[Given task]
Rewrite the records below, changing "screenshot" to "screen capture" wherever it occurs and leaving all other text unchanged. Omit the pictures from your answer.

Stored dataset items
────────────────

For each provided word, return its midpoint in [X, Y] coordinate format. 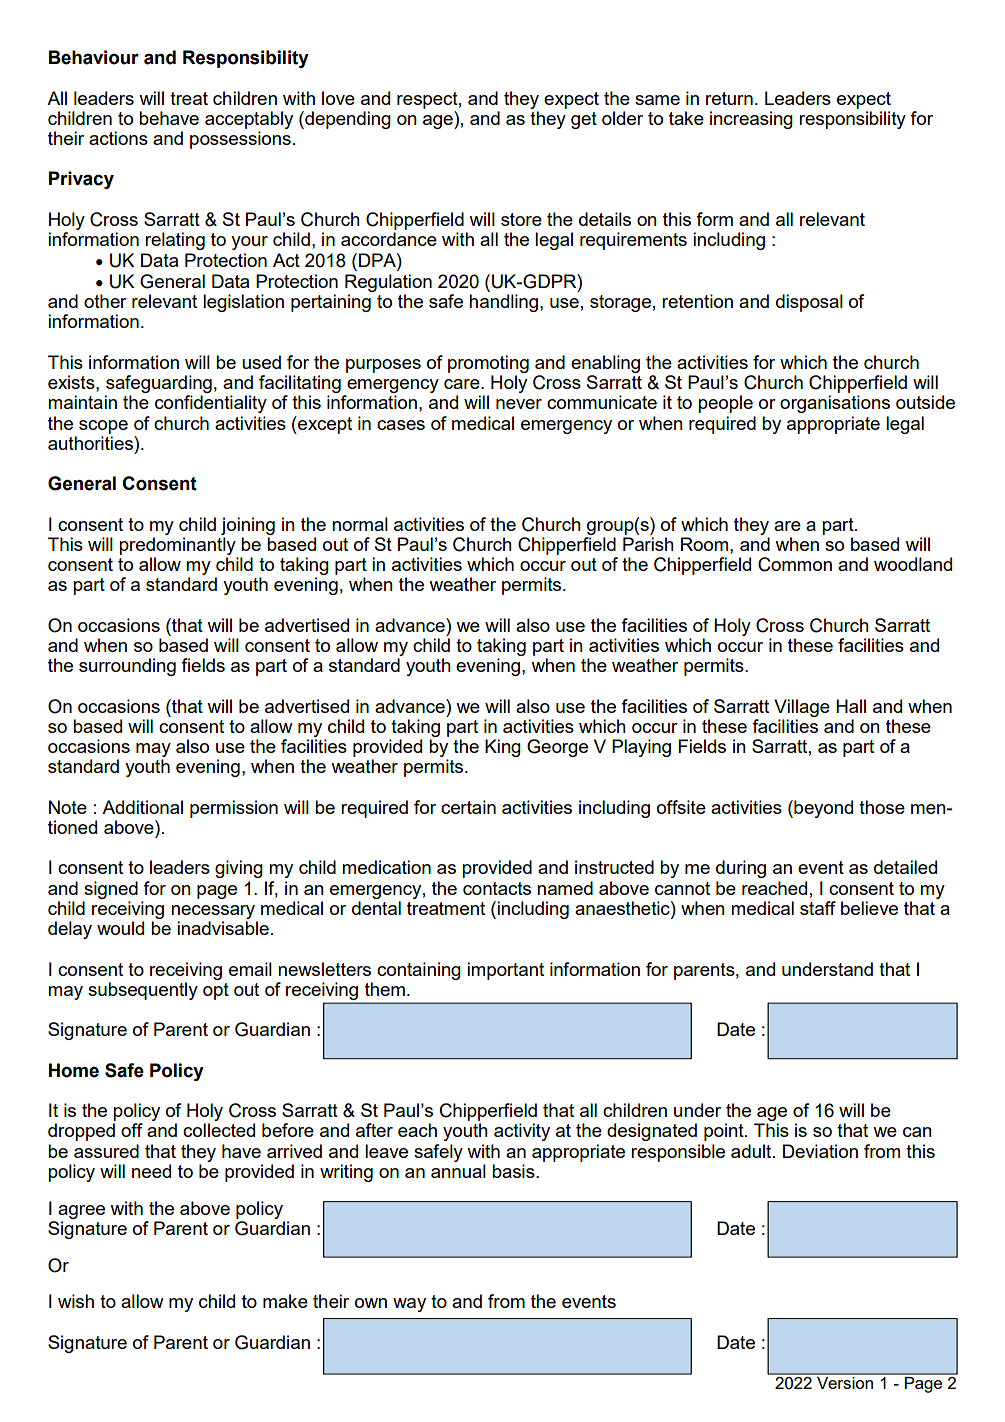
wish [76, 1301]
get [584, 120]
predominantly [177, 546]
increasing [751, 120]
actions [118, 138]
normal [360, 524]
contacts [497, 888]
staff [818, 908]
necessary [213, 912]
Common [795, 564]
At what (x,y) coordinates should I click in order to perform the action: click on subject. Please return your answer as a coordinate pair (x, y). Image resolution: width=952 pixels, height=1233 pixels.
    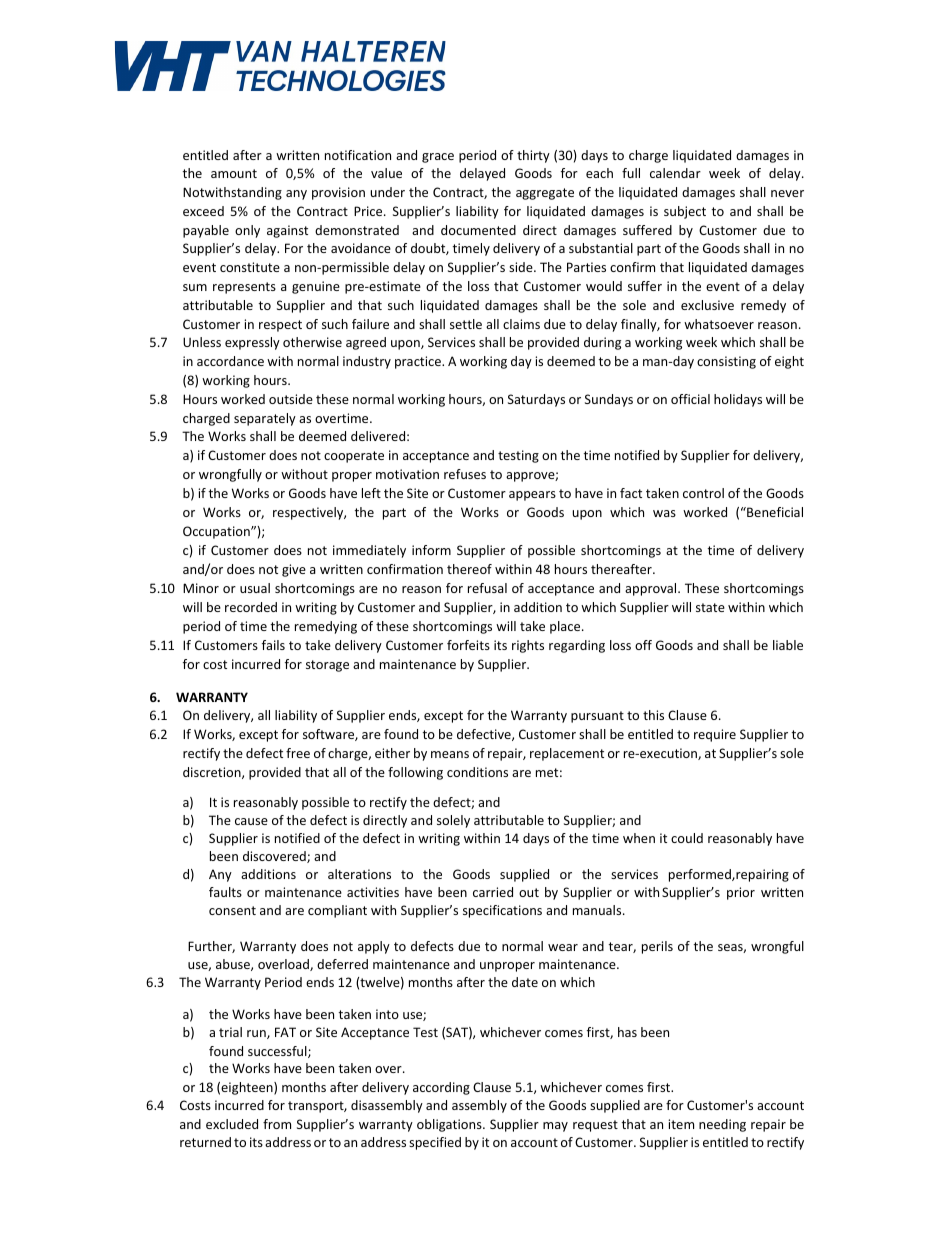
    Looking at the image, I should click on (685, 212).
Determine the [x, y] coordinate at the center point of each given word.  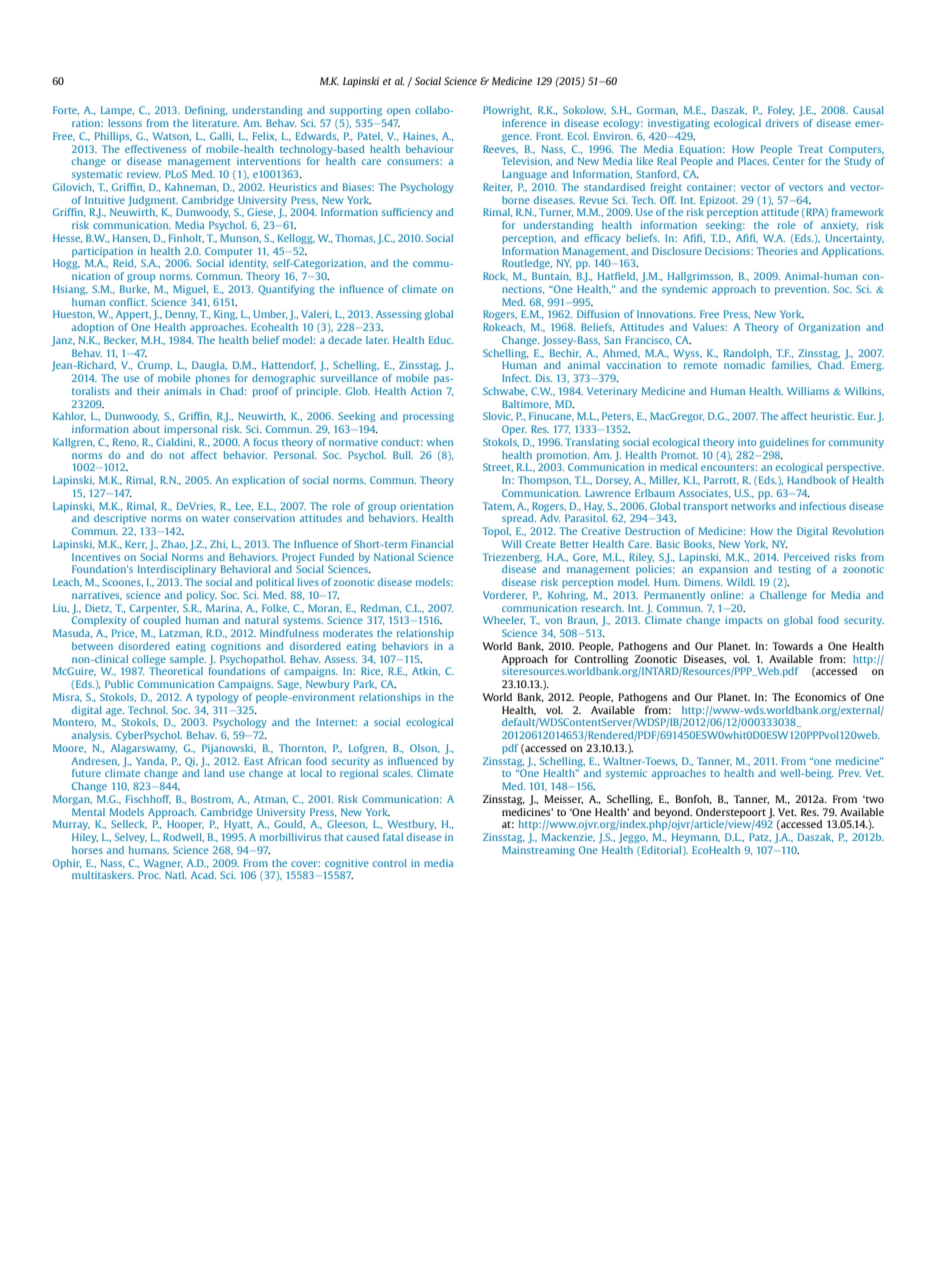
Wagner [163, 864]
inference [524, 123]
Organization [829, 328]
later [377, 340]
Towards [792, 646]
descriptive [120, 519]
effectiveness [155, 149]
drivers [782, 123]
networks [753, 506]
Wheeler [504, 620]
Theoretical [176, 671]
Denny [181, 315]
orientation [426, 506]
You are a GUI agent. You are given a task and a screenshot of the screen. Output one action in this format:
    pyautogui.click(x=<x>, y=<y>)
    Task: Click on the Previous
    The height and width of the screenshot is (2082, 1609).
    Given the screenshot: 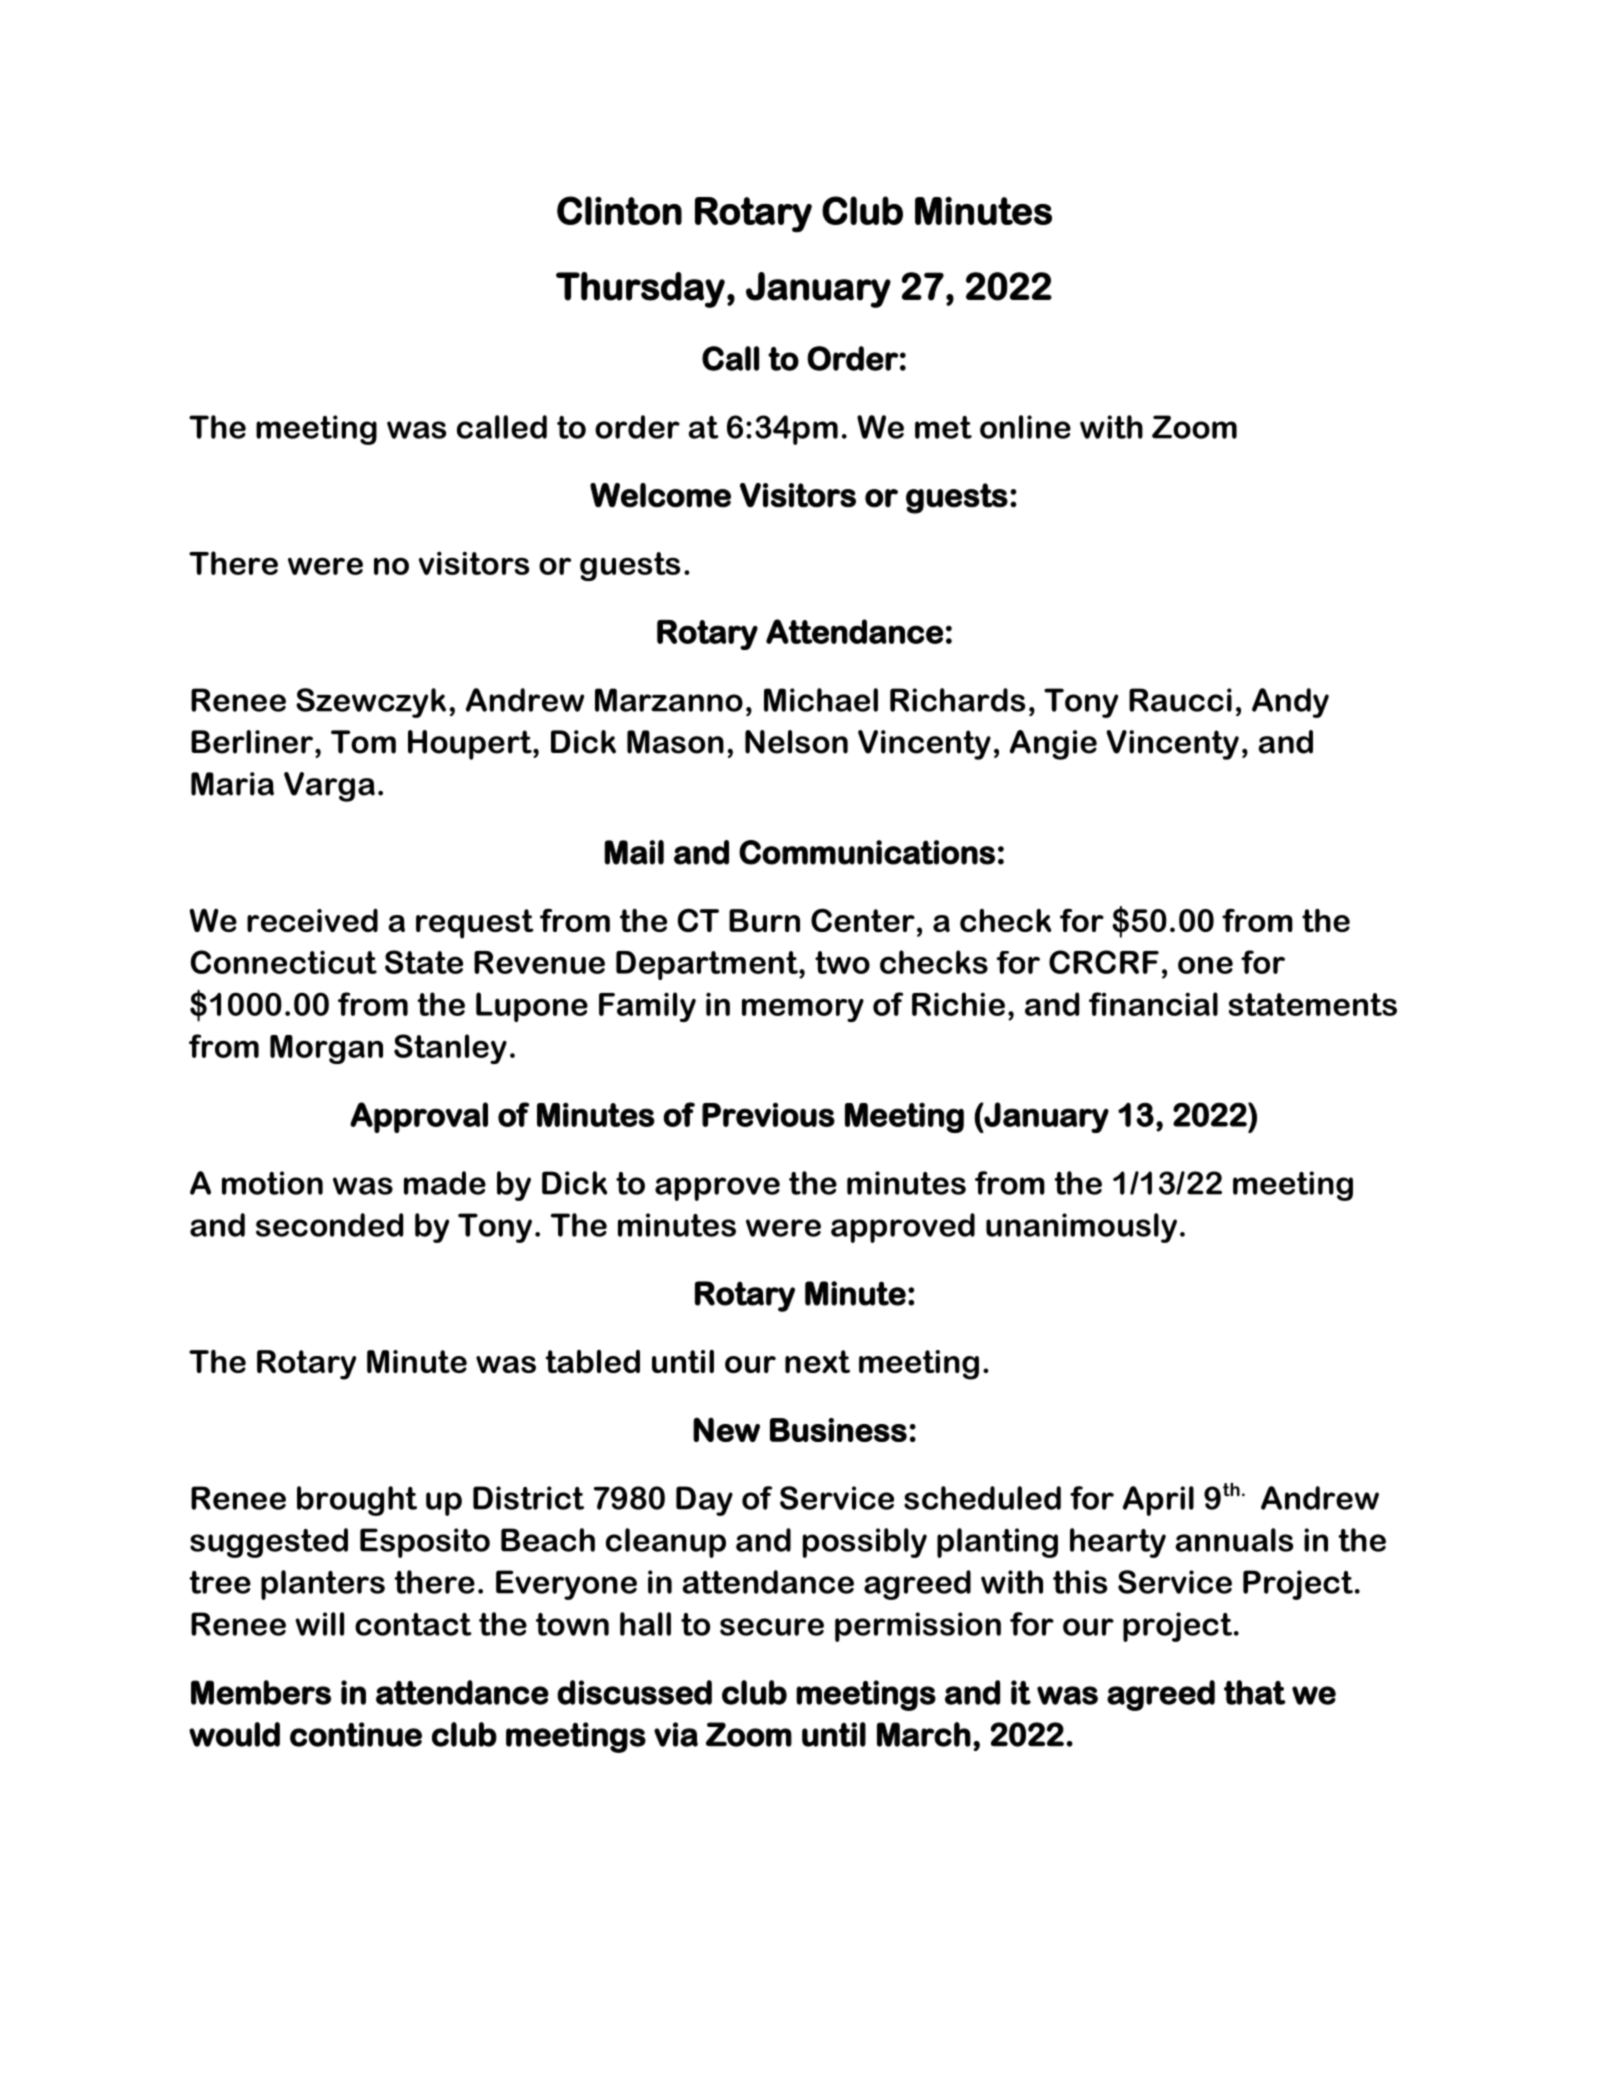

────────────────

[Reply to the exercise]
For each provided word, return its midpoint in [X, Y] coordinate format. 
wish [76, 1301]
get [584, 120]
predominantly [177, 546]
increasing [751, 120]
actions [118, 138]
normal [360, 524]
contacts [497, 888]
staff [818, 908]
necessary [213, 912]
Common [795, 564]
At what (x,y) coordinates should I click in order to perform the action: click on subject. Please return your answer as a coordinate pair (x, y). Image resolution: width=952 pixels, height=1233 pixels.
    Looking at the image, I should click on (685, 212).
Determine the [x, y] coordinate at the center point of each given word.  
Wagner [163, 864]
inference [524, 123]
Organization [829, 328]
later [377, 340]
Towards [792, 646]
descriptive [120, 519]
effectiveness [155, 149]
drivers [782, 123]
networks [753, 506]
Wheeler [504, 620]
Theoretical [176, 671]
Denny [181, 315]
orientation [426, 506]
You are a GUI agent. You are given a task and a screen capture of the screen. Output one action in this format:
    pyautogui.click(x=<x>, y=<y>)
    Task: Click on the Previous
    The height and width of the screen capture is (2082, 1609).
    Given the screen capture: 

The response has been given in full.